Kerodon

$\Newextarrow{\xRightarrow}{5,5}{0x21D2}$
$\Newextarrow{\xhookrightarrow}{10,10}{0x21AA}$

Proposition 3.1.5.12. Let $f: A_{} \hookrightarrow B_{}$ be an anodyne morphism of simplicial sets. Then $f$ is a weak homotopy equivalence.
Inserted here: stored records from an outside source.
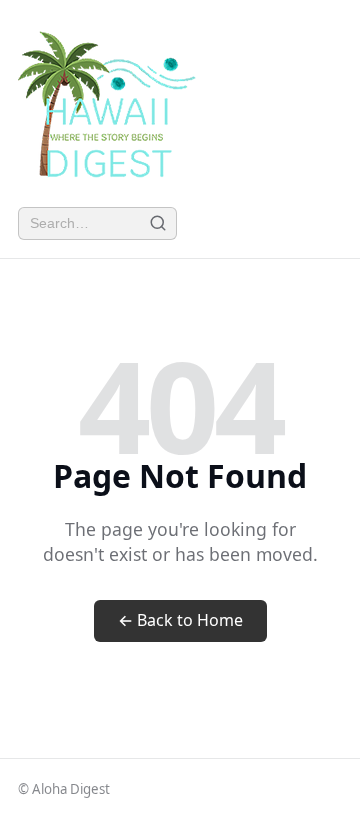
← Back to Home (180, 620)
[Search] (157, 223)
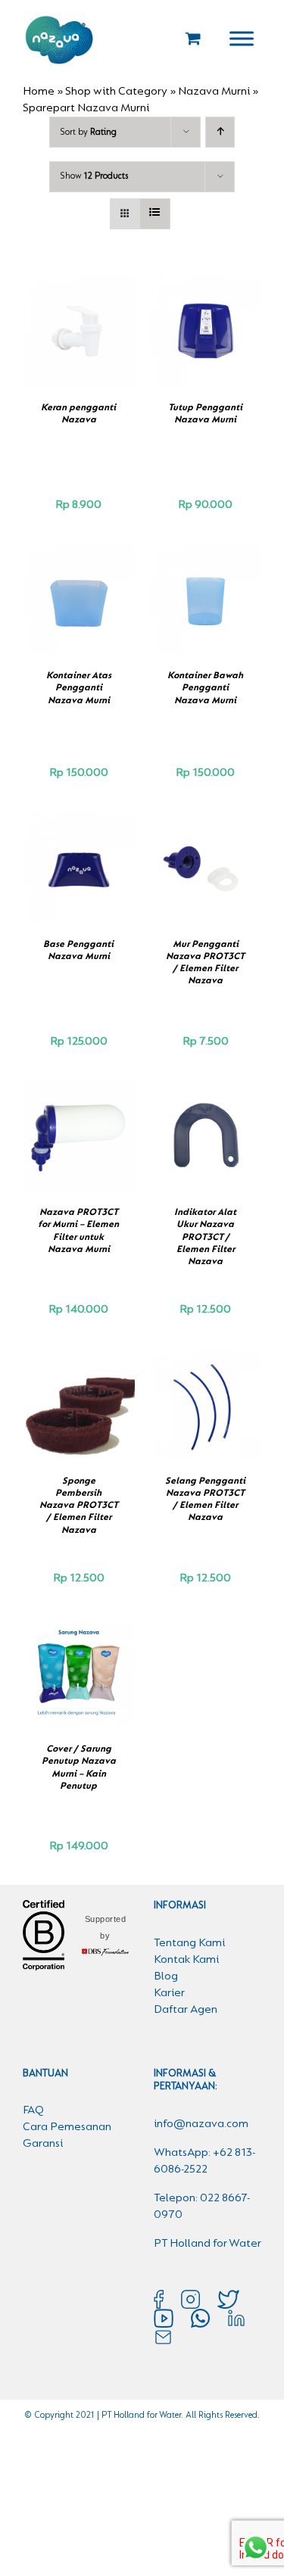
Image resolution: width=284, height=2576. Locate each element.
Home (39, 92)
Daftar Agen (185, 2010)
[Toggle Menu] (241, 38)
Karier (169, 1993)
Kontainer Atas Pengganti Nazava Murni (78, 688)
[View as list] (155, 214)
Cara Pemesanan (67, 2127)
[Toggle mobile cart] (193, 38)
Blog (166, 1976)
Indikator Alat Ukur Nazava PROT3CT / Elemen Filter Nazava (205, 1236)
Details (78, 348)
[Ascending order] (220, 132)
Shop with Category (116, 92)
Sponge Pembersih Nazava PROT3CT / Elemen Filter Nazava (78, 1505)
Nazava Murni (214, 92)
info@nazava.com (201, 2124)
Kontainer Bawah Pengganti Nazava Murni (205, 688)
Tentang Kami (189, 1943)
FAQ (33, 2110)
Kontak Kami (186, 1960)
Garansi (43, 2144)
Proof of Proposition 3.1.5.12. Let $i: A_{} \hookrightarrow B_{}$ be an anodyne morphism of simplicial sets; we wish to show that $i$ is a weak homotopy equivalence. Let $X_{}$ be any Kan complex. It follows from Corollary 3.1.3.6 that the restriction map $\theta : \operatorname{Fun}( B_{}, X_{} ) \rightarrow \operatorname{Fun}(A_{}, X_{} )$ is a trivial Kan fibration. In particular, $\theta $ is a homotopy equivalence (Proposition 3.1.5.9), and therefore induced a bijection on connected components $\pi _0( \operatorname{Fun}( B_{}, X_{} ) ) \rightarrow \pi _0( \operatorname{Fun}( A_{}, X_{} ) )$ (Remark 3.1.5.5). $\square$